Los chicos de ESTALMAT durante su visita al IBV

El Instituto de Biomedicina de Valencia (IBV) del CSIC recibió este sábado 25 de abril la visita de
50 niños del proyecto ESTALMAT (Estímulo del Talento Matemático). La jornada comenzó con
una charla sobre el trabajo y los proyectos de investigación que desarrollan los científicos del
IBV, seguido de una visita por el centro para mostrarles los laboratorios, y demás instalaciones.
Los jóvenes estudiantes tomaron contacto directo con los investigadores, quienes les
explicaron los proyectos en los que están inmersos actualmente.

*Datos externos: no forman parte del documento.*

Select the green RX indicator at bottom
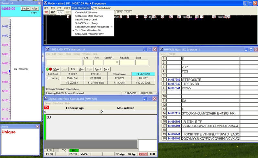 pos(74,150)

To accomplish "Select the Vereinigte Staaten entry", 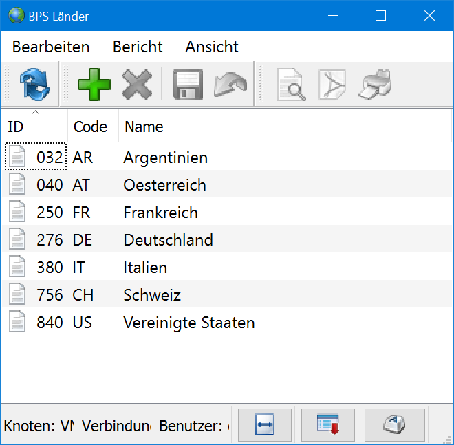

El IBV es un centro propio del CSIC que centra su actividad en la medicina molecular. Entre sus
líneas de investigación se incluyen la química de proteínas y la biología estructural de proteínas
de interés biomédico, la genética humana molecular y la medicina genética, particularmente
de enfermedades neurológicas, la biología molecular y celular de enfermedades metabólicas,
de enfermedades vasculares y de acción hormonal. El IBV cuenta con tecnologías que permiten
el desarrollo de técnicas como la cristalografía macromolecular de Rayos X, la proteómica y la
generación de modelos animales modificados genéticamente. El IBV participa en redes
internacionales dedicadas al estudio de enfermedades neurodegenerativas y metabólicas.
José Pío Beltrán, coordinador institucional del CSIC en la Comunidad Valenciana, explica que
“el objetivo de esta iniciativa es poner en contacto la excelencia del Instituto de Biomedicina
de Valencia con la excelencia de los jóvenes del programa ESTALMAT”, que es un proyecto
encaminado a la detección y tratamiento del talento matemático precoz en niños de entre 12 y
14 años. “El proyecto no va dirigido a carreras de matemáticas en exclusiva, sino de ciencias en
general. Son chicos y chicas ávidos de ciencia, por lo que la visita a un centro exclusivo de
investigación puede abrirles, de primera mano, puertas a la ciencia de calidad”, comenta el
coordinador del programa en la Comunidad Valenciana, Rafael Crespo. Vicente Rubio, profesor
de investigación del CSIC en el IBV añade ”la matemática es de valor para múltiples aspectos
de la biomedicina y de la biología de sistemas, por lo que exponer a estos niños de alto talento
matemático a nuestras actividades de investigación puede abrirles los ojos sobre futuros
campos de desarrollo profesional, atrayendo dicho talento hacia nuestras disciplinas".
Los orígenes de ESTALMAT se remontan a 1998, cuando la Real Academia de Ciencias Exactas,
Físicas y Naturales fue consciente de que, en la comunidad escolar de cualquier provincia,
había chicos con un talento especial para las matemáticas. Este talento, que podía pasar
inadvertido durante los años escolares, podía provocar que algunos de estos muchachos se
viesen abocados al fracaso y a la inadaptación por aburrimiento. Fue entonces cuando se
pensó en la idea de encontrar algún modo de atender su buena disposición hacia las
matemáticas, con un doble objetivo: por un lado, lograr la satisfacción de estos chicos, y por
otro, fomentar la vocación investigadora de cara al avance científico y tecnológico.
Tras valorar diversas formas de actuación sobre estos alumnos, el modelo que finalmente
adoptó la Real Academia consistió, a grandes rasgos, en detectar cada año un grupo de
alumnos de entre 12 y 13 años (a esta edad es cuando comienza el razonamiento formal) para
trabajar, estimular y orientar su particular talento mediante tres horas semanales de
intervención a lo largo de dos años, los correspondientes a 1º y 2º de la ESO. En 3º y 4º
continúa la intervención, pero se reduce su frecuencia: 3 horas cada mes. Modelos similares
comenzaron funcionando en Baltimore y Hamburgo, y se desarrollan en nueve comunidades
autónomas del Estado español.
El objetivo de esta visita es despertar en estos jóvenes, especialmente dotados, la vocación
científica y ayudarles a valorar su talento, porque las matemáticas son el lenguaje de la ciencia.